■ WHAT YOU ARE ASKED TO DO: Reproduce the stretch of records below from the line containing "Open the Term Type dropdown" through the line containing "coord(874,151)", with both of those lines included.

■ Stored data entries:
= = =
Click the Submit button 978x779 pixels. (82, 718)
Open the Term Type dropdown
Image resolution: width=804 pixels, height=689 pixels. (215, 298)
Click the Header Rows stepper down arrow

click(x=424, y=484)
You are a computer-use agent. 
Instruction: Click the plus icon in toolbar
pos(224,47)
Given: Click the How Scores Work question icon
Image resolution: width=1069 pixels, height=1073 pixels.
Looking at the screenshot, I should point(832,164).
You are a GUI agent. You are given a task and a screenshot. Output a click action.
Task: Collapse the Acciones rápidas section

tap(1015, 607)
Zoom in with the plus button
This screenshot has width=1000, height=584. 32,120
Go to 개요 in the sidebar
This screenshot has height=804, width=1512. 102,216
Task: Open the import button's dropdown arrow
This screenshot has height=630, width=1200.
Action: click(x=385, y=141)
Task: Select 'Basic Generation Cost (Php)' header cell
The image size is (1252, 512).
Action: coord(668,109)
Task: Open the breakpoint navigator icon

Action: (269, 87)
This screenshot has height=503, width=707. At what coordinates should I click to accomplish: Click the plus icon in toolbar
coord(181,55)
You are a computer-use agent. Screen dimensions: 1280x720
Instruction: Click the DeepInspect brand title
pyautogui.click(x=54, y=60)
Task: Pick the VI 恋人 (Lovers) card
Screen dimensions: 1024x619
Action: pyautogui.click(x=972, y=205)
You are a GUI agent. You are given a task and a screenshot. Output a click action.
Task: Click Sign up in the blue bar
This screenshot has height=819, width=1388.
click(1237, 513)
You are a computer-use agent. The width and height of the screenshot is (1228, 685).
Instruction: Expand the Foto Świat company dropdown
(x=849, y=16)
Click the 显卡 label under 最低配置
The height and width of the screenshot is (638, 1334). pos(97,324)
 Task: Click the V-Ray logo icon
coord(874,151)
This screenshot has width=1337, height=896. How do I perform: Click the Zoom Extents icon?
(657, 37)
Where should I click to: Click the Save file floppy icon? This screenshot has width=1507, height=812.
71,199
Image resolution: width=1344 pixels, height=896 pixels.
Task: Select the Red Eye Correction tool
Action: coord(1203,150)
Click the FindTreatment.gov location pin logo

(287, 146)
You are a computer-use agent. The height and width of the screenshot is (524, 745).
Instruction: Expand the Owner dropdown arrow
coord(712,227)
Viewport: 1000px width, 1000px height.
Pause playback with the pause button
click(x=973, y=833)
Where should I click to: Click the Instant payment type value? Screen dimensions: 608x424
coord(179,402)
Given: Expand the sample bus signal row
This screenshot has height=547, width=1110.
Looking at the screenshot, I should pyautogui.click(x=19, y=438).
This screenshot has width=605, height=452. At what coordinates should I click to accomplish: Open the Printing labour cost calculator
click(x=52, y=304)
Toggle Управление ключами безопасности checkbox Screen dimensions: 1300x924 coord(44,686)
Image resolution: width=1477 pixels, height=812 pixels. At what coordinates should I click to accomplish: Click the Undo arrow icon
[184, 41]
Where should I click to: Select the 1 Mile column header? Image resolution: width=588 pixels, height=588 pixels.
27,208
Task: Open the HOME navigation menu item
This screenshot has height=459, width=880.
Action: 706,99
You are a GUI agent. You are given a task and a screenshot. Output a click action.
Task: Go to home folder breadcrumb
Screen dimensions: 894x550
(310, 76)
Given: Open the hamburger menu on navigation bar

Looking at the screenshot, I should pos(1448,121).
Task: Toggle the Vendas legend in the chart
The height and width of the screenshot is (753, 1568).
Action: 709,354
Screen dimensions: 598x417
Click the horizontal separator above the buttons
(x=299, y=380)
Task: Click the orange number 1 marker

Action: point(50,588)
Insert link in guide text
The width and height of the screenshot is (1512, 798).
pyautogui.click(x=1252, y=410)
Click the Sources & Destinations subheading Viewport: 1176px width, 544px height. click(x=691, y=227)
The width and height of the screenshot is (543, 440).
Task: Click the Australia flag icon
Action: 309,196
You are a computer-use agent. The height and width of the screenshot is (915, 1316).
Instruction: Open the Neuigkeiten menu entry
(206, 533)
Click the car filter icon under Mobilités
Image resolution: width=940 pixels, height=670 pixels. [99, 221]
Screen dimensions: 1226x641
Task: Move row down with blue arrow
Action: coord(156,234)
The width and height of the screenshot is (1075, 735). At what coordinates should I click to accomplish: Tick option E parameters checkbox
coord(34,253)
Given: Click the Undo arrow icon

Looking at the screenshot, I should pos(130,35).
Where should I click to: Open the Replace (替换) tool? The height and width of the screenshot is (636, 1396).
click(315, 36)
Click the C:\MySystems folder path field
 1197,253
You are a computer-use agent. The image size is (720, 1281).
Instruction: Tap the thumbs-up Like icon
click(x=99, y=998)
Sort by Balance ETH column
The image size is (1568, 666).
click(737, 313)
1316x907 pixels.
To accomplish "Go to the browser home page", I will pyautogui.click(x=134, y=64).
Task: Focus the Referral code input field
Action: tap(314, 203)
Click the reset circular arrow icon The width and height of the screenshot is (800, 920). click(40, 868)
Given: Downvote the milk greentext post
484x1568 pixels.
= = =
■ FULL RESPONSE:
Open the Term Type dropdown
Image resolution: width=804 pixels, height=689 pixels. (215, 298)
Click the Header Rows stepper down arrow

click(x=424, y=484)
You are a computer-use agent. 
Instruction: Click the plus icon in toolbar
pos(224,47)
Given: Click the How Scores Work question icon
Image resolution: width=1069 pixels, height=1073 pixels.
Looking at the screenshot, I should point(832,164).
You are a GUI agent. You are given a task and a screenshot. Output a click action.
Task: Collapse the Acciones rápidas section

tap(1015, 607)
Zoom in with the plus button
This screenshot has width=1000, height=584. 32,120
Go to 개요 in the sidebar
This screenshot has height=804, width=1512. 102,216
Task: Open the import button's dropdown arrow
This screenshot has height=630, width=1200.
Action: click(x=385, y=141)
Task: Select 'Basic Generation Cost (Php)' header cell
The image size is (1252, 512).
Action: coord(668,109)
Task: Open the breakpoint navigator icon

Action: (269, 87)
This screenshot has height=503, width=707. At what coordinates should I click to accomplish: Click the plus icon in toolbar
coord(181,55)
You are a computer-use agent. Screen dimensions: 1280x720
Instruction: Click the DeepInspect brand title
pyautogui.click(x=54, y=60)
Task: Pick the VI 恋人 (Lovers) card
Screen dimensions: 1024x619
Action: pyautogui.click(x=972, y=205)
You are a GUI agent. You are given a task and a screenshot. Output a click action.
Task: Click Sign up in the blue bar
This screenshot has height=819, width=1388.
click(1237, 513)
You are a computer-use agent. The width and height of the screenshot is (1228, 685).
Instruction: Expand the Foto Świat company dropdown
(x=849, y=16)
Click the 显卡 label under 最低配置
The height and width of the screenshot is (638, 1334). pos(97,324)
 Task: Click the V-Ray logo icon
coord(874,151)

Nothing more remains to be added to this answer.